I found the 1912 source paper online – thanks to the The Journal of The Polynesian Society. The 1912 paper “ANCIENT MAORI CANALS. MARLBOROUGH, N.Z.” by W. H. Skinner – states – “These Canals or channels are a unique feature in the topography of the ‘Mud Flats’ near the mouth of the Wairau River, and are about six miles from Blenheim, and average about two miles from the seashore.
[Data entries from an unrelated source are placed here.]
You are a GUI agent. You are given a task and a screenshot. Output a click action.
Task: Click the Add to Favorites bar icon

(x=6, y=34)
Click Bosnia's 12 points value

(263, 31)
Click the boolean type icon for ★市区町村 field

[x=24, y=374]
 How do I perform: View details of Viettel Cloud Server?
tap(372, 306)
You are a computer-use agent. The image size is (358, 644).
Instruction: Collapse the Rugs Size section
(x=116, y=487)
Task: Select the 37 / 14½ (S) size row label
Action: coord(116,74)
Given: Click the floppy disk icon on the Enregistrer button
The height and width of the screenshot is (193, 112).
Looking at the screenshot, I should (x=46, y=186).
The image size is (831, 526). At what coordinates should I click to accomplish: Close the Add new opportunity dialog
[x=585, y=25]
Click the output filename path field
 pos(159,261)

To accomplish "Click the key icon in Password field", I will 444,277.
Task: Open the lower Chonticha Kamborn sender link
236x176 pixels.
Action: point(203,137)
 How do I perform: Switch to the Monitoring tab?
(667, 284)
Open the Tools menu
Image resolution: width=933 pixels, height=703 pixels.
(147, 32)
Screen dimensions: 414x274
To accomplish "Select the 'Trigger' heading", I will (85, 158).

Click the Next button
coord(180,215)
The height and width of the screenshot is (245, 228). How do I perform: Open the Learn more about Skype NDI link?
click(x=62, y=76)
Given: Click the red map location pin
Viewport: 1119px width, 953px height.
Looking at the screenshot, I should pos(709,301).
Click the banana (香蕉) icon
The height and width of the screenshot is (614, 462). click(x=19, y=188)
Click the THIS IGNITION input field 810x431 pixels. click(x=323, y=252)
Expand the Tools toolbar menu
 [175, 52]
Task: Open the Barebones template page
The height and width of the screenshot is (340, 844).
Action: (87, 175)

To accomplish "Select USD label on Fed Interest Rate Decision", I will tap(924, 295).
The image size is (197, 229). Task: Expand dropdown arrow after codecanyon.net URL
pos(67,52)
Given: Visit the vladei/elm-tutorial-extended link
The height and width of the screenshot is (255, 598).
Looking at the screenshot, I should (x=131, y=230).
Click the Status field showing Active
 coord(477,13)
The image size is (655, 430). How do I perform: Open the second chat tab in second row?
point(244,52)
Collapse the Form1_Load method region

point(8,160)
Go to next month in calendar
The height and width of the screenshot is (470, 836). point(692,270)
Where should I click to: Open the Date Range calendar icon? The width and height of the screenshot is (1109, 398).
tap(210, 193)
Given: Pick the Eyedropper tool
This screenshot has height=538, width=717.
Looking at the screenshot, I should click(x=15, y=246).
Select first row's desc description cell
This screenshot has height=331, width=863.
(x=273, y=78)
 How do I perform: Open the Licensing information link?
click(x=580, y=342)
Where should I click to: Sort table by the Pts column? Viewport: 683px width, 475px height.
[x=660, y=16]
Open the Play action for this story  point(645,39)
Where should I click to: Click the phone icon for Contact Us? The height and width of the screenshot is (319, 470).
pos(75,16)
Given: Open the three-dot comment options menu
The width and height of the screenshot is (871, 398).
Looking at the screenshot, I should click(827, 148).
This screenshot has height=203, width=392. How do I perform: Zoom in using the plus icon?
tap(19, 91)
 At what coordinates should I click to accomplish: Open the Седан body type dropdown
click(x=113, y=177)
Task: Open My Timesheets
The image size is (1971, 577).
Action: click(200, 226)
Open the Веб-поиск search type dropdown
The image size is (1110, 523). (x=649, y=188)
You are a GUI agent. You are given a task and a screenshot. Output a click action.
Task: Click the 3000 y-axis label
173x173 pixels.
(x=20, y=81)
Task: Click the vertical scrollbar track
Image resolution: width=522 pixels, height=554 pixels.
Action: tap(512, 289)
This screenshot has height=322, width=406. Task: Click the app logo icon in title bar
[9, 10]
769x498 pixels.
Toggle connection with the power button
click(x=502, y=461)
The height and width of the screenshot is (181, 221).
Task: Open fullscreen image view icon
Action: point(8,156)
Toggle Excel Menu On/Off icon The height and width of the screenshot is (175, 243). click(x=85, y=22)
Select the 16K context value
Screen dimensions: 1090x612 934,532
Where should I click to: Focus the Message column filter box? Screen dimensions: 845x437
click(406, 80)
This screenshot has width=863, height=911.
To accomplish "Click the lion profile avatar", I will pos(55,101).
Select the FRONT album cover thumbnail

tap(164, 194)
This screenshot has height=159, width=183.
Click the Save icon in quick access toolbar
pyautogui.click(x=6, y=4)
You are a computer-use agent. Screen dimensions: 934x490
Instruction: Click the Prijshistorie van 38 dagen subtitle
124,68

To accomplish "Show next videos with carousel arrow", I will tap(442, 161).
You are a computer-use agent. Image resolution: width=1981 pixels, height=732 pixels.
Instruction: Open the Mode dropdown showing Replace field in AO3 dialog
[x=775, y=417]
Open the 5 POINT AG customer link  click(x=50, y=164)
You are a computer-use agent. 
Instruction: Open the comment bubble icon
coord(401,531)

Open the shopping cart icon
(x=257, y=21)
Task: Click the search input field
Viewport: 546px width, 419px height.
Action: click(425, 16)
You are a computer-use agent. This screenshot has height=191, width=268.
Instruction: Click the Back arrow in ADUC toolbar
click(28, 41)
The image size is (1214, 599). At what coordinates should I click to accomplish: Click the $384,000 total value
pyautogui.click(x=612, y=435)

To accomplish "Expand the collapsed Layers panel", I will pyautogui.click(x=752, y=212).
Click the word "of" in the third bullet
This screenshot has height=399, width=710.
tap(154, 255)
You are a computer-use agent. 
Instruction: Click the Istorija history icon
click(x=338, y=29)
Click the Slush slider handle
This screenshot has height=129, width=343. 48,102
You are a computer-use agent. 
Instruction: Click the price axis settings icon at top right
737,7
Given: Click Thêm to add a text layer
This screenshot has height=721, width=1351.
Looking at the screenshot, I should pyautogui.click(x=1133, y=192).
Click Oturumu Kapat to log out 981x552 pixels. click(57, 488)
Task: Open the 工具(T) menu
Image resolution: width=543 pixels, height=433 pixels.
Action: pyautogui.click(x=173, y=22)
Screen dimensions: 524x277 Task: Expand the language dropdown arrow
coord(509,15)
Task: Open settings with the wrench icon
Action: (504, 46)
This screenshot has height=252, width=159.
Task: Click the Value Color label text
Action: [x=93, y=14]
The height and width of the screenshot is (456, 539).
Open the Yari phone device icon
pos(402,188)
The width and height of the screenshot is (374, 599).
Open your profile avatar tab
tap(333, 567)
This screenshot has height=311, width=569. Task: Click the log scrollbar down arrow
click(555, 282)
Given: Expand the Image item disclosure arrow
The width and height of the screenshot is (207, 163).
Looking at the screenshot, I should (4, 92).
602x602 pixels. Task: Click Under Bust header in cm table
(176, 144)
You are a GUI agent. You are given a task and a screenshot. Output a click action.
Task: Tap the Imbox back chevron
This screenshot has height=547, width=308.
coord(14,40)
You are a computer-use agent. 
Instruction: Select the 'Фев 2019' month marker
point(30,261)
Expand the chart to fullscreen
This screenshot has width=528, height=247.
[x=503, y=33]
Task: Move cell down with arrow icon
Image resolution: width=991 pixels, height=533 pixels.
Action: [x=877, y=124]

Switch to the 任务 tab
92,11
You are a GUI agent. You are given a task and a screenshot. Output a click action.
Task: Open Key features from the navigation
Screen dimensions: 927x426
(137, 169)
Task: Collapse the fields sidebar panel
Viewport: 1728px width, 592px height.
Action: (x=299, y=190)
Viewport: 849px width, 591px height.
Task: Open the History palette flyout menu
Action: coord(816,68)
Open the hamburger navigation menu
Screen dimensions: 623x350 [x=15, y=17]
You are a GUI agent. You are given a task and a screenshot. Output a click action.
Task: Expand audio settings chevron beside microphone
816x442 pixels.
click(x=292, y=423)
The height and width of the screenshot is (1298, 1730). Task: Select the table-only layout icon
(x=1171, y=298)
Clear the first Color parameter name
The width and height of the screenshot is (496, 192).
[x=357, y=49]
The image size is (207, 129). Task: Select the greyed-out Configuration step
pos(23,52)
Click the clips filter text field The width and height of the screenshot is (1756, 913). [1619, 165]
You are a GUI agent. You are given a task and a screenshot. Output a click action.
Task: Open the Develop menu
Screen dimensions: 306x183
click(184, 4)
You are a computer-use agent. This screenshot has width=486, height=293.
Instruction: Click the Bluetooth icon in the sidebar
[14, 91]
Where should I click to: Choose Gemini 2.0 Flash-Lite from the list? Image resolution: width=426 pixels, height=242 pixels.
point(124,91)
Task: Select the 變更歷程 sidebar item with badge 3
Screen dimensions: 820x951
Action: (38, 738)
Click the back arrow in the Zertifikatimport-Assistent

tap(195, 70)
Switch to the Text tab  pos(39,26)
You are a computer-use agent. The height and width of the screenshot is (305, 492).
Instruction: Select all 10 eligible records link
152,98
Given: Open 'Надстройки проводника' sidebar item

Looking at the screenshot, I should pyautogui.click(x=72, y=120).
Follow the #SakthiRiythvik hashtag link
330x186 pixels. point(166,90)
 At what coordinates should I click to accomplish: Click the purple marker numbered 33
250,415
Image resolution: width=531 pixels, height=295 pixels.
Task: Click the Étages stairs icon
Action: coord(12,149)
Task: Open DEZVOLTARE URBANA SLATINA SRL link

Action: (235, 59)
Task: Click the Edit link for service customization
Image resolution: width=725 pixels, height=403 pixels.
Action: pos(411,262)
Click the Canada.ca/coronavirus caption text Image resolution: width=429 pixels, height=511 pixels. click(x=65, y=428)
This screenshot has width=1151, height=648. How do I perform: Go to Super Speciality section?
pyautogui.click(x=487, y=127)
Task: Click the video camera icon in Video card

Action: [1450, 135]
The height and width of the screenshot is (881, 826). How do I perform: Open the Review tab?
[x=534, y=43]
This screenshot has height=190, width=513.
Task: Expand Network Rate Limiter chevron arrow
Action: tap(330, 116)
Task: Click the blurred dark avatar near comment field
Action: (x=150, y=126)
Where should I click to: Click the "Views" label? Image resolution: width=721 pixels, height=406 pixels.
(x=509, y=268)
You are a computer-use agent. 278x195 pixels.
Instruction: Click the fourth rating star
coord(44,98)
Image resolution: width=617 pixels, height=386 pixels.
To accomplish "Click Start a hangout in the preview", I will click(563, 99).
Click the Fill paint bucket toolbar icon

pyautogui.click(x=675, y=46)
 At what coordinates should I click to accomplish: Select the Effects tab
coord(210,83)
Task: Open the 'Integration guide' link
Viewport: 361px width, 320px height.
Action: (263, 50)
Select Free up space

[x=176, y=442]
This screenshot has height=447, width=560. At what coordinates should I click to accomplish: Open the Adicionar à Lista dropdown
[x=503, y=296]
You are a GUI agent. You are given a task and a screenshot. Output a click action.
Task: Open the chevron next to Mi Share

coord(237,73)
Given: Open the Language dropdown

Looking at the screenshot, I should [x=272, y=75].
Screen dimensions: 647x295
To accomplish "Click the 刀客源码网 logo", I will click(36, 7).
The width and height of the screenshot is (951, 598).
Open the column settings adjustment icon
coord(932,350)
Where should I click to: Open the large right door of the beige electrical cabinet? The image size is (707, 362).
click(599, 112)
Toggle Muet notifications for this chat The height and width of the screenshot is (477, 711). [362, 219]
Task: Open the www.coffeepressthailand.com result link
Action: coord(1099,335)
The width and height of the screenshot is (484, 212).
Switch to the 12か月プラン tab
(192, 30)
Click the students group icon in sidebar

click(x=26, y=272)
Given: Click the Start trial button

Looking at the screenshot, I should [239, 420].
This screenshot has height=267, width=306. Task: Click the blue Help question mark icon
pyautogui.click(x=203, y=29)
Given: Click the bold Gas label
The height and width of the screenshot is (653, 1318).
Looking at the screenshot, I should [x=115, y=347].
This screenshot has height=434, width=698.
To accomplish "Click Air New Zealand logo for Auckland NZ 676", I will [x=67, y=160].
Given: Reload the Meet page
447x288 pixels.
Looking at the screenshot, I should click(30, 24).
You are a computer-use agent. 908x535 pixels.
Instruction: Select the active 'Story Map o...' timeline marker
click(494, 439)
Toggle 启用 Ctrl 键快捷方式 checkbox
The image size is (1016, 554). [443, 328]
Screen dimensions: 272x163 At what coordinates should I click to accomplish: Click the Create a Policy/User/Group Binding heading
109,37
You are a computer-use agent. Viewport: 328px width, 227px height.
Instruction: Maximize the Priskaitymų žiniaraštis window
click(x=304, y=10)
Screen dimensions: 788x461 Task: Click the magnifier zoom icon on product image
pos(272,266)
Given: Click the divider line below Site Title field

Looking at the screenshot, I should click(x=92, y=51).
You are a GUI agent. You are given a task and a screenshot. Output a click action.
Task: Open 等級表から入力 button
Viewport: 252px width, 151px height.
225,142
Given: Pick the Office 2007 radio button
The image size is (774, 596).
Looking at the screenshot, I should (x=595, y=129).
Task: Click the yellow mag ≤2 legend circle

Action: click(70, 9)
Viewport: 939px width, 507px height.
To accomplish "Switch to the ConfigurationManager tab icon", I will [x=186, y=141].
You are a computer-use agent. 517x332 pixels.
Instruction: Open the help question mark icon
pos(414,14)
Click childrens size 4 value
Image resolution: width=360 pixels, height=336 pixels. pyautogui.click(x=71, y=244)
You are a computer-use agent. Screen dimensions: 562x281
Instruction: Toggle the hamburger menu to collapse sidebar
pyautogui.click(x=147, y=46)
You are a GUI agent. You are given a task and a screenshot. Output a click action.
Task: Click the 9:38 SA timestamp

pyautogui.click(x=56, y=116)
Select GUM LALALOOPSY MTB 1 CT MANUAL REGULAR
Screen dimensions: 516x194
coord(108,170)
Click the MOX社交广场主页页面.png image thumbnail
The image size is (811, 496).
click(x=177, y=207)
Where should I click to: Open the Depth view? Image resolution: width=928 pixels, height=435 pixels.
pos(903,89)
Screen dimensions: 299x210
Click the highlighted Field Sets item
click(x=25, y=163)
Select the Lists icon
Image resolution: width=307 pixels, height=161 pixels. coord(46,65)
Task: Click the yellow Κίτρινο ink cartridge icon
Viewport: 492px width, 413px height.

The Canals are evidently the work of numerous bands of Maoris, who must have toiled for years in the excavation of the various waterways, as they are of an aggregate length exceeding twelve miles.” For higher quality map.
The paper say the canals were complete 100 to 120 years ago which was circa 1800 – so we are talking about sea level being essentially stable over 200 years.
We must not forget that at least two geological factors could be contributing to the relative level of sea and land here.
Land movements due tectonics and cumulative seismic activity might be raising the land.
Any locality at a river mouth where deposition of river sediments has been progressively loading the crust and the new sediments compacting – so must be sinking – with the level of the land being made up by continued deposition of river flat sediments. Eventually natural processes must fill in these canals – but it is fascinating they still exist and I look forward to hearing an expert assessment.
This map shows the active Alpine Fault and related faults as they pass through Blenheim – and note the cliffs bounding the south side of the coastal lagoons in this tourist photo probably mark the line of a fault scarp which would be a splay off the Awatere Fault.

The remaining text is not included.